BEGIN Data supplied

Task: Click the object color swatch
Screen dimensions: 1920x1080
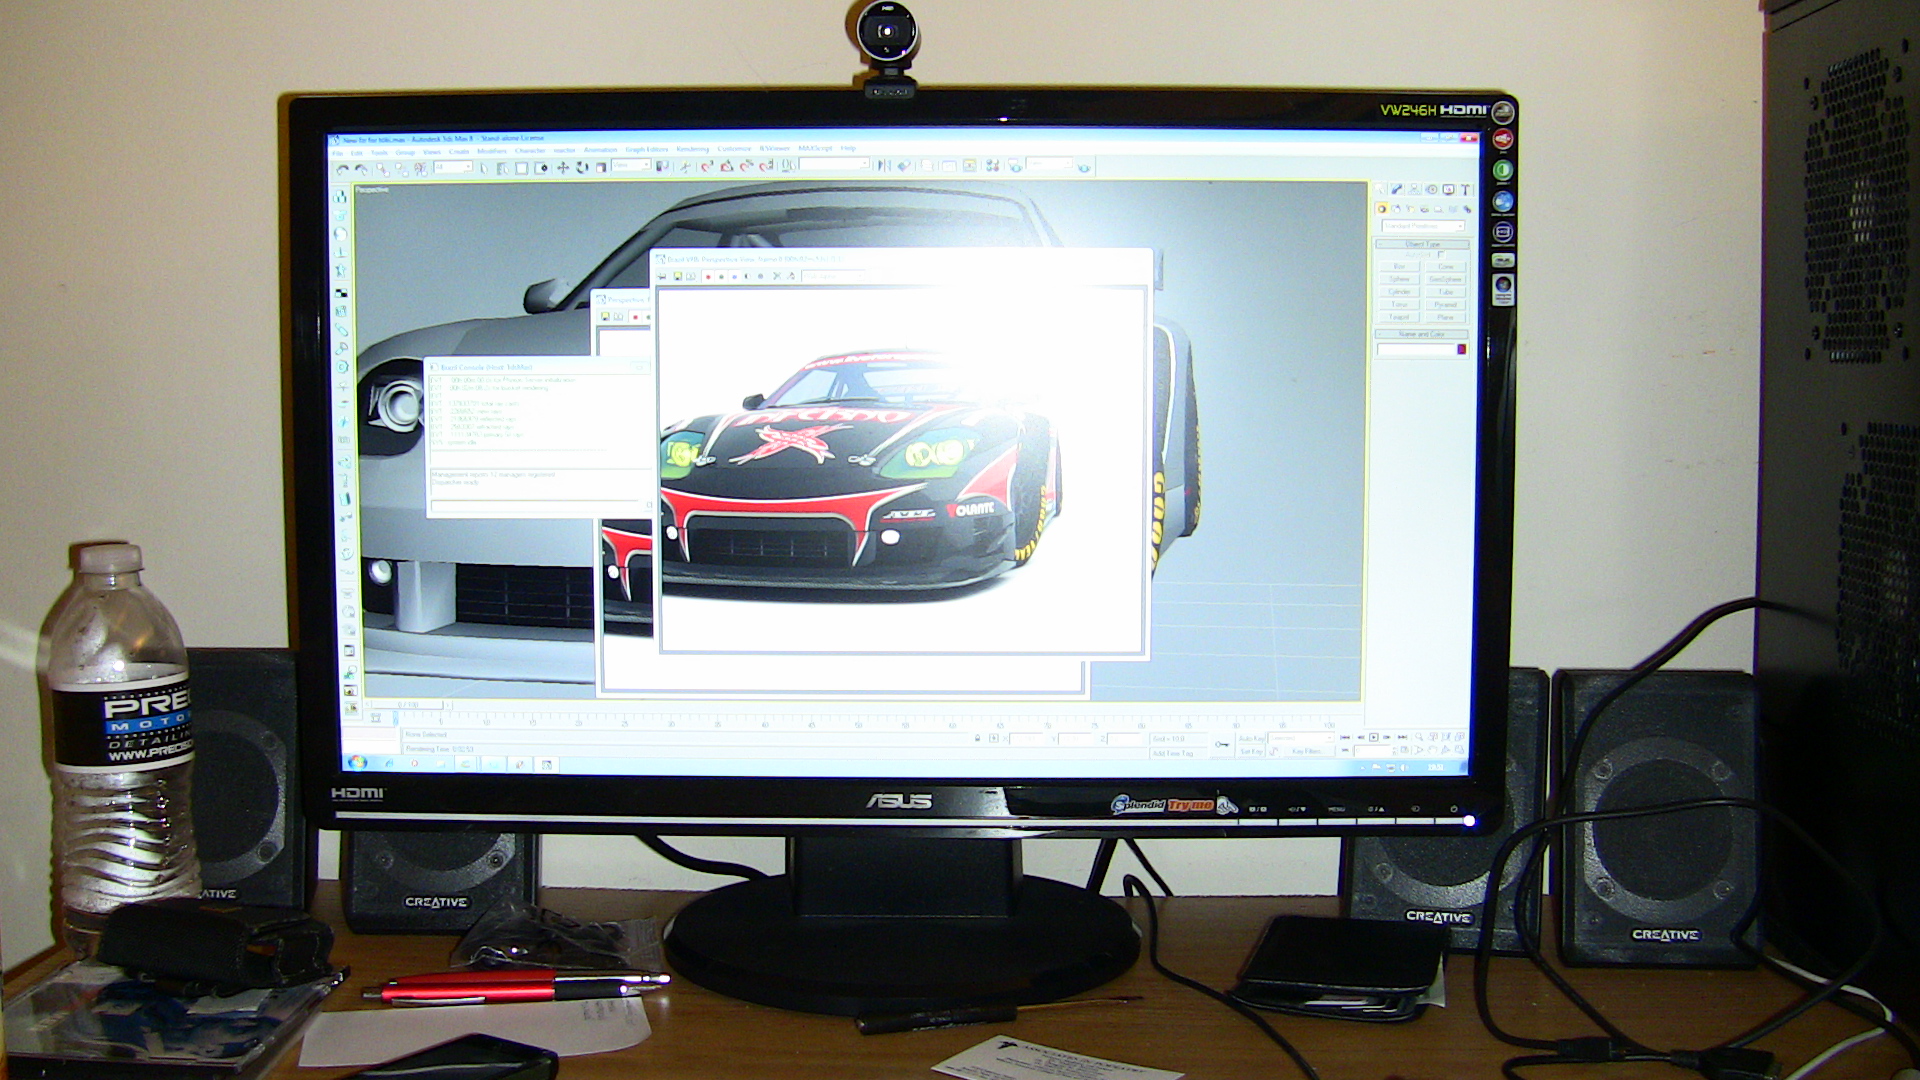Action: [1461, 349]
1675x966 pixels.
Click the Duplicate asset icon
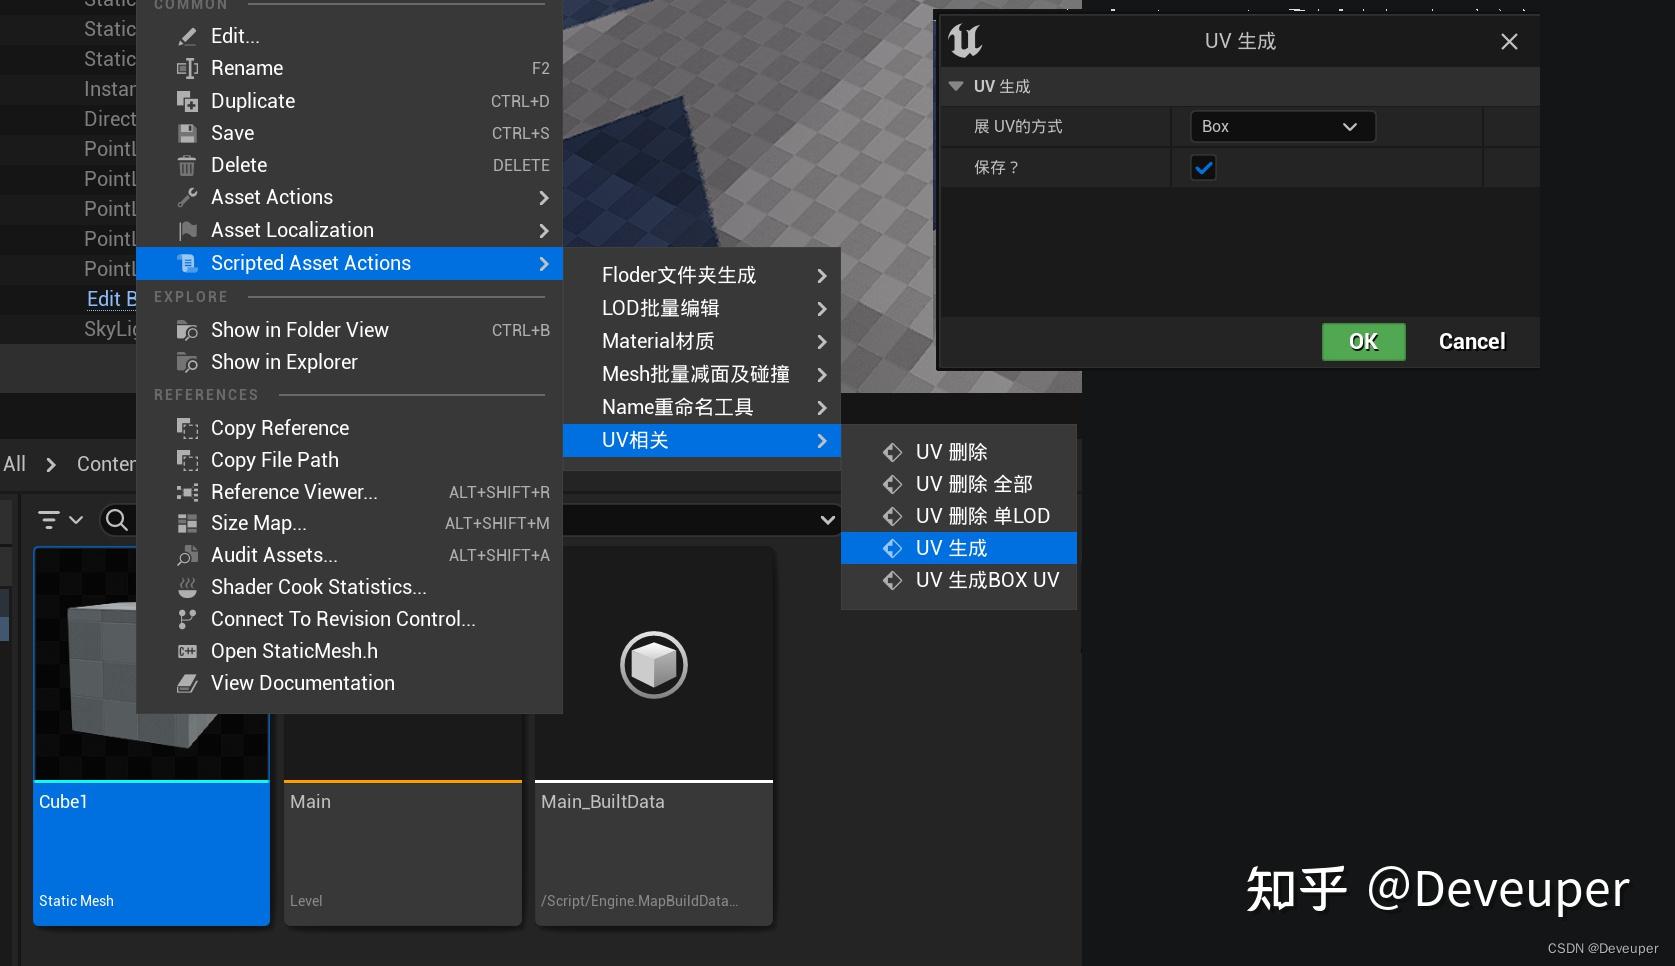[187, 101]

END Data supplied

Problem statement: An exact repeat of the listing above, pictures excluded, is the answer.

Written solution:
Task: Click the object color swatch
Screen dimensions: 1920x1080
Action: [1461, 349]
1675x966 pixels.
Click the Duplicate asset icon
[187, 101]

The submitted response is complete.